Golden – Attorneys for two men accused of firing the same gun that killed a Wheat Ridge High School senior told jurors during closing arguments Monday that their clients were involved but denied the two acted with malice.
Prosectors contend that when Angelo Montoya, 19, and Dominic Duran, 21, fired the 9mm Glock handgun at a house full of people early Oct. 24, 2004, they put many lives at risk.
Mackenzie Kingry, who would have celebrated her 18th birthday four days later, was in a bedroom when a Glock bullet came through a window and struck her in the head.
Montoya and Duran were indicted last year on charges of first-degree murder with extreme indifference and attempted first-degree murder.
The jury began deliberations after the week-long trial. District Judge Margie Enquist instructed the jury that it also could consider lesser charges, such as reckless manslaughter.
Kingry’s death was the result of an attitude of “universal malice” and “depravity of the human heart” that “we as a society cannot and will not tolerate,” senior deputy district attorney Dennis Hall said in explaining the legal term “extreme indifference” to the jury.
When the party – which included alcohol and marijuana use – started to get out of hand, friends of host Matt Barton told Montoya and Duran to leave, several witnesses said.

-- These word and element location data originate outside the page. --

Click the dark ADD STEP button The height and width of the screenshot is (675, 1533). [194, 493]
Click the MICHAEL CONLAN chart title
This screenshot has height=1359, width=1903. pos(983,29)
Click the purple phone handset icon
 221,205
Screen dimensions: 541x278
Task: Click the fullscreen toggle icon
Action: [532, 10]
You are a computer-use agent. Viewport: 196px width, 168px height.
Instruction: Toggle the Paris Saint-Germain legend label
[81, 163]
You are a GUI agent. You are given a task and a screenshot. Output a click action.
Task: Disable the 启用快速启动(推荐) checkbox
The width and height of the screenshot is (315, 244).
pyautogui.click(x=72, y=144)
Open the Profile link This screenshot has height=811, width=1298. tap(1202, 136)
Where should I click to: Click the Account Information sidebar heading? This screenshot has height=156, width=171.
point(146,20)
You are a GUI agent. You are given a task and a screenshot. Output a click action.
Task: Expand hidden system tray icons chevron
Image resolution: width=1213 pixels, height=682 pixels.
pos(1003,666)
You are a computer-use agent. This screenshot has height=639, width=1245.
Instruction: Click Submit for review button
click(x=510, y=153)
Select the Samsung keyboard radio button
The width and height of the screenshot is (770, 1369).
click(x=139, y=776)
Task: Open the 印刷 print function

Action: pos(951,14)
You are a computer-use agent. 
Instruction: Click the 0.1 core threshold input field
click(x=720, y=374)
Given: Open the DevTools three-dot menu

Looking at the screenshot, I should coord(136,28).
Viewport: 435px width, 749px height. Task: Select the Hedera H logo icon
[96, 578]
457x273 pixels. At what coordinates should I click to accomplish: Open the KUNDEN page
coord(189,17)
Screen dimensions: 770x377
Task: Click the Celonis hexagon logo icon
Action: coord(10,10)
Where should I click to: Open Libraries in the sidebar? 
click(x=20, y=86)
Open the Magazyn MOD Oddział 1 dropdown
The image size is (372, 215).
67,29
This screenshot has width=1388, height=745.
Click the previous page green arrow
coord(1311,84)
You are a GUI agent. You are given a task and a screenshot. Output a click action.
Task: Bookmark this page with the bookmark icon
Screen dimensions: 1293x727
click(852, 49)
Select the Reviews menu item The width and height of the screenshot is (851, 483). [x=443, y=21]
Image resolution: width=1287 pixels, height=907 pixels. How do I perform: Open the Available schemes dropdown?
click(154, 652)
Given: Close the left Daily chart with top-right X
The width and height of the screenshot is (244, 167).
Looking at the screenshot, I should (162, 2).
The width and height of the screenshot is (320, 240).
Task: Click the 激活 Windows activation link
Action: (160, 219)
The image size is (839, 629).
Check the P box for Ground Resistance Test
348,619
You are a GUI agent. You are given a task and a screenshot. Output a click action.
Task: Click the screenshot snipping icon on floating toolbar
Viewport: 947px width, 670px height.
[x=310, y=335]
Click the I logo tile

Montoya slapped one man, pulled the Glock out of his pants and waved it in the air. Montoya ran through the crowd and fired five rounds back at the house. He then went to a car parked in the street where he dropped the Glock on the center console.
Duran picked up the gun and fired as Montoya drove away, testimony showed.
Montoya’s defense attorney, Jonathan Bley, said his client “made some very bad choices.”
But Bley said Montoya was provoked and attempted to leave the party, showing he may have been reckless in his actions but wasn’t behaving with extreme indifference.
Bley said prosecutors were trying to put both men “into the boxing ring, and the one that is most bloody and most bruised must be the one” who fired the bullet that killed King ry.
Duran’s attorney, Shay Whitaker, said, “No one can say with absolute certainty who fired the fatal shot.”